╭─ ENTRIES PROVIDED
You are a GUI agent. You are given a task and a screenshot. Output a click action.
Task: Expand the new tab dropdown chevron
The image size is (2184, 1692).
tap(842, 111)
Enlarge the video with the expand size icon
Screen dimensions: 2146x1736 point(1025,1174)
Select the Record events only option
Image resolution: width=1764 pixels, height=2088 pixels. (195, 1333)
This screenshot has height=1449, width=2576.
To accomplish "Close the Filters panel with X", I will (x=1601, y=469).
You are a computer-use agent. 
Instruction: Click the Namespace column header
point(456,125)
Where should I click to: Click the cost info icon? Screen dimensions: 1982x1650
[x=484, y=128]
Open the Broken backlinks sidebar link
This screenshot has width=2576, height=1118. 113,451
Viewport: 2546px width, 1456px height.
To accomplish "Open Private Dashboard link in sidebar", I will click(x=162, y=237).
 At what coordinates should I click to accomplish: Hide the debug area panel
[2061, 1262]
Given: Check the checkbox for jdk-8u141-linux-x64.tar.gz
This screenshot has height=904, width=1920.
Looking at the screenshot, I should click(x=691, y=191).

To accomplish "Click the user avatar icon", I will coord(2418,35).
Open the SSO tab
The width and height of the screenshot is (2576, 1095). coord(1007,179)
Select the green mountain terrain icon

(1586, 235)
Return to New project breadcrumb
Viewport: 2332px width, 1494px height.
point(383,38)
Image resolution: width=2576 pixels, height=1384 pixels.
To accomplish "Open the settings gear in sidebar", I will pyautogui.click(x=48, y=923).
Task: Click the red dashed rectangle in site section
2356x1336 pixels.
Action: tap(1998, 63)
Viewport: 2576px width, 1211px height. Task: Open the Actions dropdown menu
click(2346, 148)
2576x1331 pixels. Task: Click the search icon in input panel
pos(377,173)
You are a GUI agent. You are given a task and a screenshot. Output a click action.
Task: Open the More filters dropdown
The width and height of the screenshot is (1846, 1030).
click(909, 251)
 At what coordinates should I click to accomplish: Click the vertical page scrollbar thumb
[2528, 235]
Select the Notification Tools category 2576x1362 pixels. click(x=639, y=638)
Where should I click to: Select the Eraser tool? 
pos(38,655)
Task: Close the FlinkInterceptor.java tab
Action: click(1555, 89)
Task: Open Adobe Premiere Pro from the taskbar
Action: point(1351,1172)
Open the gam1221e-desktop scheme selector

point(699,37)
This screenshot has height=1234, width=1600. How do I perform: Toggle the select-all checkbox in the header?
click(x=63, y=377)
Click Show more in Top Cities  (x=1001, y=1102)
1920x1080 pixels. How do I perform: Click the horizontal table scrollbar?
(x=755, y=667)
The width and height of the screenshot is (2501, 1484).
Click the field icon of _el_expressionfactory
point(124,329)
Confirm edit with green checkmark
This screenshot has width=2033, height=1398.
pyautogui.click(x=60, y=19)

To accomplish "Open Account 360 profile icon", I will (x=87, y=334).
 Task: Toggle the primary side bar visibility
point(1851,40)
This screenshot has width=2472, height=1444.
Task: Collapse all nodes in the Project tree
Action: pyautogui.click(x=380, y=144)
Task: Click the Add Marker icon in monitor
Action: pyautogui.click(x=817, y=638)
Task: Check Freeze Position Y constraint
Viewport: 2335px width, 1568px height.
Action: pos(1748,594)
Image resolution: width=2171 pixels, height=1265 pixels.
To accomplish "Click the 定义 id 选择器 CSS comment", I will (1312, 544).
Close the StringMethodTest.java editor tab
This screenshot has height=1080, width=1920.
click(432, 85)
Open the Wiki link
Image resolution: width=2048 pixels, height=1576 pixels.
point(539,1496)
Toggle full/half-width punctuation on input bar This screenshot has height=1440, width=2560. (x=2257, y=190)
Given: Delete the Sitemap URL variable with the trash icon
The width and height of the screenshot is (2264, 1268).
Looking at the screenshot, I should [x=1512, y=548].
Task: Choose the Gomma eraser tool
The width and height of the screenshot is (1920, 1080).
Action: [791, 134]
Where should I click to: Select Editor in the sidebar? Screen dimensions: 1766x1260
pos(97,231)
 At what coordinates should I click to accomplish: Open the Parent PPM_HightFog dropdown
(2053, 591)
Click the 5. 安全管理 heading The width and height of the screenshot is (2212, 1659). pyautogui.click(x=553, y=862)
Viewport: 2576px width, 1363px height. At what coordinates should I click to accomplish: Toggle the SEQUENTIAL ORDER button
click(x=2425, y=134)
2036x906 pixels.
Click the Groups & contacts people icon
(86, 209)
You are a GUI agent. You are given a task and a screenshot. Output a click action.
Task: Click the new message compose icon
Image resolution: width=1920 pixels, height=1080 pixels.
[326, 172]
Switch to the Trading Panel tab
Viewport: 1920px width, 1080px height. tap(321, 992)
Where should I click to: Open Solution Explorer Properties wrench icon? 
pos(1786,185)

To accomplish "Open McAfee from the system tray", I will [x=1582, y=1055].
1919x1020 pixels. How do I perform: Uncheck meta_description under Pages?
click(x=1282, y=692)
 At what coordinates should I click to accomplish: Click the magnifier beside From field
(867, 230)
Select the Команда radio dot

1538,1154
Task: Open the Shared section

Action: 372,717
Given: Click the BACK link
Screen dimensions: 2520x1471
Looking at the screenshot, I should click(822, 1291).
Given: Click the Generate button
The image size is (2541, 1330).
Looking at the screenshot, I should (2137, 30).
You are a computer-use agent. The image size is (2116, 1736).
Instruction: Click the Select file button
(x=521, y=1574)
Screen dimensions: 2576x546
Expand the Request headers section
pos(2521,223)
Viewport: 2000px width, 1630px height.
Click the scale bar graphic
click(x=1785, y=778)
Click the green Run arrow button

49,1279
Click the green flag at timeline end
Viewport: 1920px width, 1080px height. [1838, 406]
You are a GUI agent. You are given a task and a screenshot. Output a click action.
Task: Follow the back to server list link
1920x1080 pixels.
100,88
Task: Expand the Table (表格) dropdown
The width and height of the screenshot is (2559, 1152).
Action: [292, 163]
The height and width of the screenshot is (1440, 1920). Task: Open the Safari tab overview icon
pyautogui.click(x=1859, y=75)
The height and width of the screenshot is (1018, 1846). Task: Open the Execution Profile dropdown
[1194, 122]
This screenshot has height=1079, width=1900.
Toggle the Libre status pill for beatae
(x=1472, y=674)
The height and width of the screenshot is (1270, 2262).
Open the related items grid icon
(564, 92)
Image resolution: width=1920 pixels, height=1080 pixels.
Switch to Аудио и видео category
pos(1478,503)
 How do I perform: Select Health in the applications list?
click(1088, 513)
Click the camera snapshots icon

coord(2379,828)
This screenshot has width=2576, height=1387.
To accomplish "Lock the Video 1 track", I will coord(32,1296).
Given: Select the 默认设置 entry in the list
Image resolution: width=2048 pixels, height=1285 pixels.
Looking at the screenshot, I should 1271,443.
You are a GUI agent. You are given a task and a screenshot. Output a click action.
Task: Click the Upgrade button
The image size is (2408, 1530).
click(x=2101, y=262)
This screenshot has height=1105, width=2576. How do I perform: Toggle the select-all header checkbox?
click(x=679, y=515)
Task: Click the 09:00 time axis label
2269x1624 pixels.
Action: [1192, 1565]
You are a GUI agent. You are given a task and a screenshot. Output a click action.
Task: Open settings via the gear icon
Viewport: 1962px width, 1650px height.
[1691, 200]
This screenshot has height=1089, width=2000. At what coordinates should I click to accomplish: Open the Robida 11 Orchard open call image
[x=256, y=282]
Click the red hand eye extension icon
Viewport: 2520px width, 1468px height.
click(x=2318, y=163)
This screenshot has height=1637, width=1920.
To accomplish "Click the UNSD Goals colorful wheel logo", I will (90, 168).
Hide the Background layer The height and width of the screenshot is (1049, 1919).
╰─
**EXERCISE BRIEF**:
Whatever appears in the data above is to be set down exactly.

**EXERCISE RESPONSE**:
You are a GUI agent. You are given a task and a screenshot. Output a click action.
Task: Expand the new tab dropdown chevron
The image size is (2184, 1692).
tap(842, 111)
Enlarge the video with the expand size icon
Screen dimensions: 2146x1736 point(1025,1174)
Select the Record events only option
Image resolution: width=1764 pixels, height=2088 pixels. (195, 1333)
This screenshot has height=1449, width=2576.
To accomplish "Close the Filters panel with X", I will (x=1601, y=469).
You are a computer-use agent. 
Instruction: Click the Namespace column header
point(456,125)
Where should I click to: Click the cost info icon? Screen dimensions: 1982x1650
[x=484, y=128]
Open the Broken backlinks sidebar link
This screenshot has width=2576, height=1118. 113,451
Viewport: 2546px width, 1456px height.
To accomplish "Open Private Dashboard link in sidebar", I will click(x=162, y=237).
 At what coordinates should I click to accomplish: Hide the debug area panel
[2061, 1262]
Given: Check the checkbox for jdk-8u141-linux-x64.tar.gz
This screenshot has height=904, width=1920.
Looking at the screenshot, I should click(x=691, y=191).

To accomplish "Click the user avatar icon", I will coord(2418,35).
Open the SSO tab
The width and height of the screenshot is (2576, 1095). coord(1007,179)
Select the green mountain terrain icon

(1586, 235)
Return to New project breadcrumb
Viewport: 2332px width, 1494px height.
point(383,38)
Image resolution: width=2576 pixels, height=1384 pixels.
To accomplish "Open the settings gear in sidebar", I will pyautogui.click(x=48, y=923).
Task: Click the red dashed rectangle in site section
2356x1336 pixels.
Action: tap(1998, 63)
Viewport: 2576px width, 1211px height. Task: Open the Actions dropdown menu
click(2346, 148)
2576x1331 pixels. Task: Click the search icon in input panel
pos(377,173)
You are a GUI agent. You are given a task and a screenshot. Output a click action.
Task: Open the More filters dropdown
The width and height of the screenshot is (1846, 1030).
click(909, 251)
 At what coordinates should I click to accomplish: Click the vertical page scrollbar thumb
[2528, 235]
Select the Notification Tools category 2576x1362 pixels. click(x=639, y=638)
Where should I click to: Select the Eraser tool? 
pos(38,655)
Task: Close the FlinkInterceptor.java tab
Action: click(1555, 89)
Task: Open Adobe Premiere Pro from the taskbar
Action: point(1351,1172)
Open the gam1221e-desktop scheme selector

point(699,37)
This screenshot has height=1234, width=1600. How do I perform: Toggle the select-all checkbox in the header?
click(x=63, y=377)
Click Show more in Top Cities  (x=1001, y=1102)
1920x1080 pixels. How do I perform: Click the horizontal table scrollbar?
(x=755, y=667)
The width and height of the screenshot is (2501, 1484).
Click the field icon of _el_expressionfactory
point(124,329)
Confirm edit with green checkmark
This screenshot has width=2033, height=1398.
pyautogui.click(x=60, y=19)

To accomplish "Open Account 360 profile icon", I will (x=87, y=334).
 Task: Toggle the primary side bar visibility
point(1851,40)
This screenshot has width=2472, height=1444.
Task: Collapse all nodes in the Project tree
Action: pyautogui.click(x=380, y=144)
Task: Click the Add Marker icon in monitor
Action: pyautogui.click(x=817, y=638)
Task: Check Freeze Position Y constraint
Viewport: 2335px width, 1568px height.
Action: pos(1748,594)
Image resolution: width=2171 pixels, height=1265 pixels.
To accomplish "Click the 定义 id 选择器 CSS comment", I will (1312, 544).
Close the StringMethodTest.java editor tab
This screenshot has height=1080, width=1920.
click(432, 85)
Open the Wiki link
Image resolution: width=2048 pixels, height=1576 pixels.
point(539,1496)
Toggle full/half-width punctuation on input bar This screenshot has height=1440, width=2560. (x=2257, y=190)
Given: Delete the Sitemap URL variable with the trash icon
The width and height of the screenshot is (2264, 1268).
Looking at the screenshot, I should [x=1512, y=548].
Task: Choose the Gomma eraser tool
The width and height of the screenshot is (1920, 1080).
Action: [791, 134]
Where should I click to: Select Editor in the sidebar? Screen dimensions: 1766x1260
pos(97,231)
 At what coordinates should I click to accomplish: Open the Parent PPM_HightFog dropdown
(2053, 591)
Click the 5. 安全管理 heading The width and height of the screenshot is (2212, 1659). pyautogui.click(x=553, y=862)
Viewport: 2576px width, 1363px height. At what coordinates should I click to accomplish: Toggle the SEQUENTIAL ORDER button
click(x=2425, y=134)
2036x906 pixels.
Click the Groups & contacts people icon
(86, 209)
You are a GUI agent. You are given a task and a screenshot. Output a click action.
Task: Click the new message compose icon
Image resolution: width=1920 pixels, height=1080 pixels.
[326, 172]
Switch to the Trading Panel tab
Viewport: 1920px width, 1080px height. tap(321, 992)
Where should I click to: Open Solution Explorer Properties wrench icon? 
pos(1786,185)

To accomplish "Open McAfee from the system tray", I will [x=1582, y=1055].
1919x1020 pixels. How do I perform: Uncheck meta_description under Pages?
click(x=1282, y=692)
 At what coordinates should I click to accomplish: Click the magnifier beside From field
(867, 230)
Select the Команда radio dot

1538,1154
Task: Open the Shared section

Action: 372,717
Given: Click the BACK link
Screen dimensions: 2520x1471
Looking at the screenshot, I should click(822, 1291).
Given: Click the Generate button
The image size is (2541, 1330).
Looking at the screenshot, I should (2137, 30).
You are a computer-use agent. The image size is (2116, 1736).
Instruction: Click the Select file button
(x=521, y=1574)
Screen dimensions: 2576x546
Expand the Request headers section
pos(2521,223)
Viewport: 2000px width, 1630px height.
Click the scale bar graphic
click(x=1785, y=778)
Click the green Run arrow button

49,1279
Click the green flag at timeline end
Viewport: 1920px width, 1080px height. [1838, 406]
You are a GUI agent. You are given a task and a screenshot. Output a click action.
Task: Follow the back to server list link
1920x1080 pixels.
100,88
Task: Expand the Table (表格) dropdown
The width and height of the screenshot is (2559, 1152).
Action: [292, 163]
The height and width of the screenshot is (1440, 1920). Task: Open the Safari tab overview icon
pyautogui.click(x=1859, y=75)
The height and width of the screenshot is (1018, 1846). Task: Open the Execution Profile dropdown
[1194, 122]
This screenshot has height=1079, width=1900.
Toggle the Libre status pill for beatae
(x=1472, y=674)
The height and width of the screenshot is (1270, 2262).
Open the related items grid icon
(564, 92)
Image resolution: width=1920 pixels, height=1080 pixels.
Switch to Аудио и видео category
pos(1478,503)
 How do I perform: Select Health in the applications list?
click(1088, 513)
Click the camera snapshots icon

coord(2379,828)
This screenshot has width=2576, height=1387.
To accomplish "Lock the Video 1 track", I will coord(32,1296).
Given: Select the 默认设置 entry in the list
Image resolution: width=2048 pixels, height=1285 pixels.
Looking at the screenshot, I should 1271,443.
You are a GUI agent. You are given a task and a screenshot. Output a click action.
Task: Click the Upgrade button
The image size is (2408, 1530).
click(x=2101, y=262)
This screenshot has height=1105, width=2576. How do I perform: Toggle the select-all header checkbox?
click(x=679, y=515)
Task: Click the 09:00 time axis label
2269x1624 pixels.
Action: [1192, 1565]
You are a GUI agent. You are given a task and a screenshot. Output a click action.
Task: Open settings via the gear icon
Viewport: 1962px width, 1650px height.
[1691, 200]
This screenshot has height=1089, width=2000. At what coordinates should I click to accomplish: Open the Robida 11 Orchard open call image
[x=256, y=282]
Click the red hand eye extension icon
Viewport: 2520px width, 1468px height.
click(x=2318, y=163)
This screenshot has height=1637, width=1920.
To accomplish "Click the UNSD Goals colorful wheel logo", I will (90, 168).
Hide the Background layer The height and width of the screenshot is (1049, 1919).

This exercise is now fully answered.